- **TEXT FOR ANALYSIS**
=====

Demonstration: an activity that shows students how things work or happen.

Description: describing something. When done by teachers, descriptions are often used to introduce new information. When done by students, descriptions are often used to demonstrate knowledge of a concept.

Design Evaluation Chart: a method of organizing design information to facilitate its evaluation. The chart relates skills, objectives, and associated test items, allowing easy comparisons of all components in the instructional design.

Designing: a form of planning or developing.

Desktop Videoconferencing: Videoconferencing via personal computer.

Development: 1) Learning or other types of activities that prepare a person for additional job responsibilities or enable them to gain knowledge or skills. 2) The creation of training materials or courses, as in content development or e-Learning development.

Developmental Disability: a condition that prevents a child from developing normally and that may result in mental retardation or autism.

Dialectical Approaches: a discussion or argument in which a thesis and its antithesis are broken down into related core ideas, so that participants can evaluate or challenge the assumptions.

Dialectical Journal: a two-column note-taking or journaling method that features quotes or ideas from the text in one column, and ideas from the reader in the other column.

=====

- **DATA RECORDS**
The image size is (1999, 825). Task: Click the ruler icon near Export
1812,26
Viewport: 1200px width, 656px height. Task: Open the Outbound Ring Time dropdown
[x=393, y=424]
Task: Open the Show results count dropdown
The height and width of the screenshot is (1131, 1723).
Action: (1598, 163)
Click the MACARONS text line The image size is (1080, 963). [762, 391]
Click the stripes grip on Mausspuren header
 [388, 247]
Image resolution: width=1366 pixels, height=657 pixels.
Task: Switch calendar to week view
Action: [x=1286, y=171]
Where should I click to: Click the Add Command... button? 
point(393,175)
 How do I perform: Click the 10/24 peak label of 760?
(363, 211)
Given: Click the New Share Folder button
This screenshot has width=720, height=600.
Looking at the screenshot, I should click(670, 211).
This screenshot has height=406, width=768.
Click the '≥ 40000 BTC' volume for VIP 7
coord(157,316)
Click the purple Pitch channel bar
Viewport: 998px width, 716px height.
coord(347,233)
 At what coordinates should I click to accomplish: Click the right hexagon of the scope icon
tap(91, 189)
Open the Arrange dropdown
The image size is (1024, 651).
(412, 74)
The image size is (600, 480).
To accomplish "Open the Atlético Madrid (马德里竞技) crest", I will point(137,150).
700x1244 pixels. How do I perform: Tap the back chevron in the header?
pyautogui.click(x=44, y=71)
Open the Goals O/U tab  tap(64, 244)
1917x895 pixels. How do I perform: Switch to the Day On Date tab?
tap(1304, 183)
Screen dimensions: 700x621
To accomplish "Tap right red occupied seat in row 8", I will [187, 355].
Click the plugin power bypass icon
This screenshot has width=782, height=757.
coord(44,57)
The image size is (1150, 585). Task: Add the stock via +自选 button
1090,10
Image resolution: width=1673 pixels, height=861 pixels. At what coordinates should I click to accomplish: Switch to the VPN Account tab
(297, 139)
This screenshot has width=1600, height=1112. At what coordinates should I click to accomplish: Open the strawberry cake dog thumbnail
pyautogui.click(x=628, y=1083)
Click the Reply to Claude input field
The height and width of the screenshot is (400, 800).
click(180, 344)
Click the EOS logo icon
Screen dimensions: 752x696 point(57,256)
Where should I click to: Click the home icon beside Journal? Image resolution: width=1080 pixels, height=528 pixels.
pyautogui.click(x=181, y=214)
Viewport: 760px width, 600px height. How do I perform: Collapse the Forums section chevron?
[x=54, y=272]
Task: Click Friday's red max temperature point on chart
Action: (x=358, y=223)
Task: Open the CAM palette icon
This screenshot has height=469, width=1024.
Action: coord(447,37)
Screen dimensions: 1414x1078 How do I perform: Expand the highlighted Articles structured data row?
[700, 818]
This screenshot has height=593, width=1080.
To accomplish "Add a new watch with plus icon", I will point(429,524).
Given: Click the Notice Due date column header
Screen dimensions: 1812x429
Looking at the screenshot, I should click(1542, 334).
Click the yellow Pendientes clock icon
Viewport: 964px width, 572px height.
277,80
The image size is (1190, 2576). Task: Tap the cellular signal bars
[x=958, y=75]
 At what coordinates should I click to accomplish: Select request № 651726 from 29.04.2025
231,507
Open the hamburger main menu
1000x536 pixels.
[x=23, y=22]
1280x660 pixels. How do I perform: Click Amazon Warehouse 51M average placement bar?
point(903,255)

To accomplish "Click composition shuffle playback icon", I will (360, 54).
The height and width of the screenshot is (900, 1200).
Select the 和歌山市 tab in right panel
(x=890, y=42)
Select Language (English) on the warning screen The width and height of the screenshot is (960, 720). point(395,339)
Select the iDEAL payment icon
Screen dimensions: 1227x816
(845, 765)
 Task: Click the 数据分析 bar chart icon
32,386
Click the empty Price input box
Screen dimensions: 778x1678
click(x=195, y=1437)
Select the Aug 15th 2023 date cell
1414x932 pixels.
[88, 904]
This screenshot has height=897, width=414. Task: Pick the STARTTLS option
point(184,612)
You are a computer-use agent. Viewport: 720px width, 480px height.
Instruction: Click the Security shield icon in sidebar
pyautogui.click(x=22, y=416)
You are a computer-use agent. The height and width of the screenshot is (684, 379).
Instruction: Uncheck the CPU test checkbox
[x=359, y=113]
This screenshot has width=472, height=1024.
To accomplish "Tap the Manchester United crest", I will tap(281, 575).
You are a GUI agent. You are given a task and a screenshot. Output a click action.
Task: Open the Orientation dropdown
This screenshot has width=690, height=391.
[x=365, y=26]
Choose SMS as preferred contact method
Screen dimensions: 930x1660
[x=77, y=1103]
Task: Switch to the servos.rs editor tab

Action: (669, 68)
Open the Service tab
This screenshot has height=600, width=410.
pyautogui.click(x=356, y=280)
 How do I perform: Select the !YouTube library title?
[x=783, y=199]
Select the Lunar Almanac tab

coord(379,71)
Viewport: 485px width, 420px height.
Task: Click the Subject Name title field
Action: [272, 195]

=====

- **ASSIGNED TASK A**
In the glossary, what three things does a Design Evaluation Chart relate?
- **ASSIGNED TASK B**
Return the stretch of the glossary from "Development: 1) Learning" through "retardation or autism.", copied exactly.

- **TASK RESULT A**
Skills, objectives, and associated test items.

- **TASK RESULT B**
Development: 1) Learning or other types of activities that prepare a person for additional job responsibilities or enable them to gain knowledge or skills. 2) The creation of training materials or courses, as in content development or e-Learning development.

Developmental Disability: a condition that prevents a child from developing normally and that may result in mental retardation or autism.